September 5, 2012
Willkie assists Sunrise Senior Living, Inc. in its acquisition by Health Care REIT, Inc., as well as in several other significant transactions leading up to the merger.
On August 22, Willkie client Sunrise Senior Living, Inc. announced that it has entered into a definitive merger agreement under which Health Care REIT, Inc. will acquire all of the outstanding common stock of Sunrise for $14.50 per share in an all-cash transaction valued at $1.9 billion (including debt). The merger is expected to create one of the largest owners of nursing homes in the United States, Canada and Britain. Among the Willkie attorneys assisting Sunrise in connection with the real estate aspects of this matter were partners Eugene Pinover and David Drewes and associate Daniel Backer.
Simultaneously and in connection with the Sunrise/Health Care REIT merger, Willkie, within days leading up to the deal, also helped Sunrise sign up several additional purchase and sale agreements, pursuant to which Sunrise has agreed to buy out certain of its joint venture partners.
The first transaction involves Sunrise’s agreement to buy out its partners – a number of real estate private equity funds controlled by Morgan Stanley – from Dawn Limited Partnership, a joint venture that owns a portfolio of 17 senior care facilities located throughout the United Kingdom. The gross asset value of this portfolio is in excess of £400 million pounds. In connection with this buyout, Willkie is also actively working opposite the Bank of Scotland on a mortgage loan restructuring with respect to a portion of the portfolio. This matter was handled by partners Eugene Pinover and David Drewes and associates Cindy Yellen and Adam Feit.

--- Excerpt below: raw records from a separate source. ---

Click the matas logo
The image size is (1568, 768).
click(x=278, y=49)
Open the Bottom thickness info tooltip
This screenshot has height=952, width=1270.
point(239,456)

In a separate transaction, on August 21 Sunrise Senior Living Investments, Inc. entered into a purchase and sale agreement with HVP Sun Investor, LLC (Heitman) regarding a portfolio of 12 senior living facilities indirectly owned by Metropolitan Senior Housing LLC, Sunrise Lafayette Hills Assisted Living, L.P and Sunrise Paoli Assisted Living, L.P., a joint venture owned 25% by Sunrise and its affiliates and 75% by Heitman. Pursuant to the purchase agreement, the purchaser will buy the Heitman Interest (as well as certain operating company subsidiaries wholly owned by Heitman) for a purchase price calculated based on an overall enterprise valuation of $340 million. Following closing, Sunrise and its affiliates will own 100% of the joint venture.
Also on August 21, Sunrise entered into a purchase and sale agreement with Heitman regarding a portfolio of 4 senior living facilities indirectly owned by Sunrise HBLR, LLC, a joint venture owned 20% by Sunrise and 80% by Heitman. Pursuant to the purchase agreement, the purchaser will purchase the Heitman Interest (as well as certain operating company subsidiaries wholly owned by Heitman) for a purchase price calculated based on an overall enterprise valuation of $141 million. Following closing, Sunrise and its affiliates will own 100% of the joint venture. The Sunrise/Heitman transactions were handled by partner Eugene Pinover and associates Daniel Backer and Allan Wiesel.
Based in McLean, VA, Sunrise Senior Living, with approximately 31,600 employees, offers a full range of personalized senior living services, including independent living, assisted living, care for individuals with Alzheimer's and other forms of memory loss, as well as nursing and rehabilitative services. As of June 30, 2012, the company operated 307 communities located in the United States, Canada and the United Kingdom, with a capacity of approximately 29,800 units.